You are viewing a single comment's thread from:

RE: Using Quantum Mechanics To Generate Genuinely Random Numbers

in #crypto7 years ago (edited)

Are you saying that 2fa codes are pseudorandom and could be reproduced? If that is the case is the time between codes changes fast enough?

With the current rate of codes created by Bierhorst's RNG machine, could it now replace 2fa code generators? Or would it need to be faster?

Sort:  

I wasn't specifically talking about 2FA here, but yes, 2FA codes are pseudorandom. That's by design, so that both you and the service you are authenticating can know the same secret code at the same time.

Oversimplifying a bit, when your device first syncs up with the service you want to use 2FA for, they share a secret key. After that, the 2FA codes you see changing every so often are just a SHA-1 hash of that key and the current time. The codes are entirely predictable, but only if you know the original secret key. It's described in detail in IETF RFC 6238.

Generating that secret key for a PRNG, on the other hand, would be a great use for Bierhorst's RNG.

thanks for the info! Good stuff. I have been wondering how 2fa works.

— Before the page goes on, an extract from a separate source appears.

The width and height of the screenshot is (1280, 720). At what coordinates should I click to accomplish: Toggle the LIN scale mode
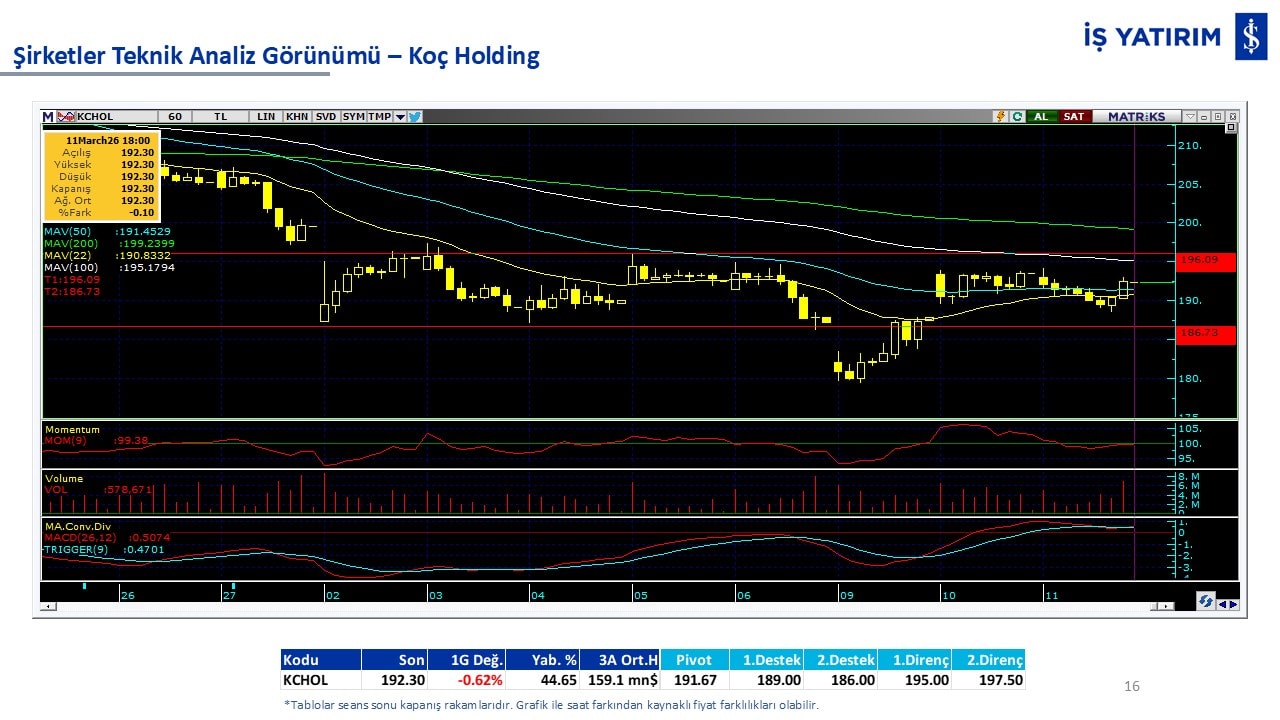(x=265, y=117)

How far away do you think quantum computers/quantum based machines are from being used in a mid to large scale capacity? I was surprised when I read you post. I was unaware that we had gotten this far already. It's exciting but I wonder what changes this new tech could make to our existing systems. Will seemingly unbreakable codes be attacked by a new threat vector exposed by coding beyond binary or will there be no overlap between binary and non binary coding?